In [1]:
from flask import Flask, request, jsonify, stream_with_context, Response
from typing import Dict
import uuid
from core.conversation import Conversation
import threading
from infrastructure.auto_regressive_text_model import AutoRegressiveTextModel
import torch
from presentation.data_request import DataRequest
from application.apllication_batch_processor import ApplicationBatchProcessor
from core.supported_tasks import SupportedTasks
from core.message import Message


In [2]:
def get_gpu_usage():
    print("torch.cuda.memory_allocated: %fGB"%(torch.cuda.memory_allocated(0)/1024/1024/1024))
    print("torch.cuda.memory_reserved: %fGB"%(torch.cuda.memory_reserved(0)/1024/1024/1024))
    print("torch.cuda.max_memory_reserved: %fGB"%(torch.cuda.max_memory_reserved(0)/1024/1024/1024))

In [3]:
model_path = "assets\\Qwen2_0.5B_Instruct"
max_batch_size = 2

In [4]:
get_gpu_usage()

torch.cuda.memory_allocated: 0.000000GB
torch.cuda.memory_reserved: 0.000000GB
torch.cuda.max_memory_reserved: 0.000000GB


In [5]:
model = AutoRegressiveTextModel(model_path=model_path, device='cuda')

app_processor = ApplicationBatchProcessor(
    max_batch_size=max_batch_size, model=model, )

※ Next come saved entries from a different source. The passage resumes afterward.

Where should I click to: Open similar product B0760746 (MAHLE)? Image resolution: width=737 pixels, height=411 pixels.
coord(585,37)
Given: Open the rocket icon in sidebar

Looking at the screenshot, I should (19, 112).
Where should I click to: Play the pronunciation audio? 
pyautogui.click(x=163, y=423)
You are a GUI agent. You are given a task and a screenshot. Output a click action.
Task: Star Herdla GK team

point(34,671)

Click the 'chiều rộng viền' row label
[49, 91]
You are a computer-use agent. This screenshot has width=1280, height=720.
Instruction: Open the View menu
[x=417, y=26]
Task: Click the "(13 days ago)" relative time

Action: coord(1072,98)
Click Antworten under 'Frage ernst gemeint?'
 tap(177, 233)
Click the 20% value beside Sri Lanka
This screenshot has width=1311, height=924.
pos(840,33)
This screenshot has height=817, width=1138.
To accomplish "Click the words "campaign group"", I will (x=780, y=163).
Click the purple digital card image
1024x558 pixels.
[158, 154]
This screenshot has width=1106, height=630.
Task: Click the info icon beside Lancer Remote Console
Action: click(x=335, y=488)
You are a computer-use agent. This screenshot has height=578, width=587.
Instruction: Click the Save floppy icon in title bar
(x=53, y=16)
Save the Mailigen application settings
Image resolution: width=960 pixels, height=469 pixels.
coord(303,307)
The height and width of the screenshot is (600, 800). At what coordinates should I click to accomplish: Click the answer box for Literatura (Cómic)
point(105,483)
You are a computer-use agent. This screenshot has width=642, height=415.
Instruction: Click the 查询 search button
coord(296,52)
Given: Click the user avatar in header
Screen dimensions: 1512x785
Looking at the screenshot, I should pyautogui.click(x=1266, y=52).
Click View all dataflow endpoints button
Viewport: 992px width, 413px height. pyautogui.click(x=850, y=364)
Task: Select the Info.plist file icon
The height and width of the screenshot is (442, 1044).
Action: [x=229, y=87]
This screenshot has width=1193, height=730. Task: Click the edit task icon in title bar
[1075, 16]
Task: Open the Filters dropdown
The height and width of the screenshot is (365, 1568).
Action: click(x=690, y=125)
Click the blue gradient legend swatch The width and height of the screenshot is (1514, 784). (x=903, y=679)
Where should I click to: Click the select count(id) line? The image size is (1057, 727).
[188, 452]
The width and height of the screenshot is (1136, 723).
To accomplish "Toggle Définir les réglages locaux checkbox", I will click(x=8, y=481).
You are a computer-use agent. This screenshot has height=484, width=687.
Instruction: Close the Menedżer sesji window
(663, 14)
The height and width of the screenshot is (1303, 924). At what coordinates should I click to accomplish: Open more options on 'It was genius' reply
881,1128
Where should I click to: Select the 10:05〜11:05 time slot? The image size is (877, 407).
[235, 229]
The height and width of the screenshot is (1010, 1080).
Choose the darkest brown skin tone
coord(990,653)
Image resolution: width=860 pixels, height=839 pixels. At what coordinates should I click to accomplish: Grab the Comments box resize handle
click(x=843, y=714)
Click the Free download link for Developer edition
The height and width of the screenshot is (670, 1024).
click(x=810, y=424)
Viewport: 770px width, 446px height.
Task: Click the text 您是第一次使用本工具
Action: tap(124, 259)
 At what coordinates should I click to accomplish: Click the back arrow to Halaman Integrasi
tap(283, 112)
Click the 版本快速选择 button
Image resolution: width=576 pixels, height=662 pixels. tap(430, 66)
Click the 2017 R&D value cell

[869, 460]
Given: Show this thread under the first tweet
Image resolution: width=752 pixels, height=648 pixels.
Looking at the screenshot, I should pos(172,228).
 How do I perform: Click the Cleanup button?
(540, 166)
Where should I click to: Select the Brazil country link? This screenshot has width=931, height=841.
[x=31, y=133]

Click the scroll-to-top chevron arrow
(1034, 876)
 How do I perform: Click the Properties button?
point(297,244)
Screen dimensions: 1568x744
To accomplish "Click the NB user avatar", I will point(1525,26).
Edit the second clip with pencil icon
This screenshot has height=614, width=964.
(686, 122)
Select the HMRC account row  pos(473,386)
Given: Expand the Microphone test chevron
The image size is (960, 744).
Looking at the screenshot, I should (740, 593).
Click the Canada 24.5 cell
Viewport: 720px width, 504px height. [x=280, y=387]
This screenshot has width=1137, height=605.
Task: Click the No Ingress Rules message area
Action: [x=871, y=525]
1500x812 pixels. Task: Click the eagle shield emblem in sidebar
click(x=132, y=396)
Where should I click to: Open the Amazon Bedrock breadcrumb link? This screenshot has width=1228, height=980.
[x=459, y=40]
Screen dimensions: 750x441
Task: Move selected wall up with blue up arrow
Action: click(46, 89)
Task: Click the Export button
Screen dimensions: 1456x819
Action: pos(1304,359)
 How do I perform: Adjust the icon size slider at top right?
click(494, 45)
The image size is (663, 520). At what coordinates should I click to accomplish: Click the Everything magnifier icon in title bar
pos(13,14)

Sliding Window Attention is enabled but not implemented for `sdpa`; unexpected results may be encountered.


In [6]:
get_gpu_usage()

torch.cuda.memory_allocated: 1.840416GB
torch.cuda.memory_reserved: 2.371094GB
torch.cuda.max_memory_reserved: 2.371094GB


In [7]:
message_sample = [{"role": "user", "content": "what is AI?"}]

In [8]:
conversation = Conversation.from_json(message_sample)

In [9]:
get_gpu_usage()

torch.cuda.memory_allocated: 1.840416GB
torch.cuda.memory_reserved: 2.371094GB
torch.cuda.max_memory_reserved: 2.371094GB


In [10]:
request_id = str(uuid.uuid4())
data_request = DataRequest(
        id=request_id, conversation=conversation, task=SupportedTasks.completion)

In [11]:
app_processor.add_sample(data_request)

In [12]:
get_gpu_usage()

torch.cuda.memory_allocated: 1.840416GB
torch.cuda.memory_reserved: 2.371094GB
torch.cuda.max_memory_reserved: 2.371094GB


In [13]:
response_list = app_processor.generate()
print(response_list[0].token)

AI


In [14]:
get_gpu_usage()

torch.cuda.memory_allocated: 1.848351GB
torch.cuda.memory_reserved: 2.373047GB
torch.cuda.max_memory_reserved: 2.373047GB


In [15]:
for i in range(100):
    response_list = app_processor.generate()
    print(response_list[0].token)

 stands
 for
 artificial
 intelligence
,
 which
 refers
 to
 the
 simulation
 of
 human
 intelligence
 in
 machines
.
 It
 is
 a
 subset
 of
 artificial
 intelligence
 that
 involves
 the
 creation
 of
 intelligent
 machines
 that
 can
 perform
 tasks
 that
 typically
 require
 human
 intelligence
,
 such
 as
 learning
,
 reasoning
,
 and
 problem
-solving
.
 AI
 can
 be
 used
 in
 a
 variety
 of
 applications
,
 including
 robotics
,
 autonomous
 vehicles
,
 natural
 language
 processing
,
 and
 predictive
 analytics
.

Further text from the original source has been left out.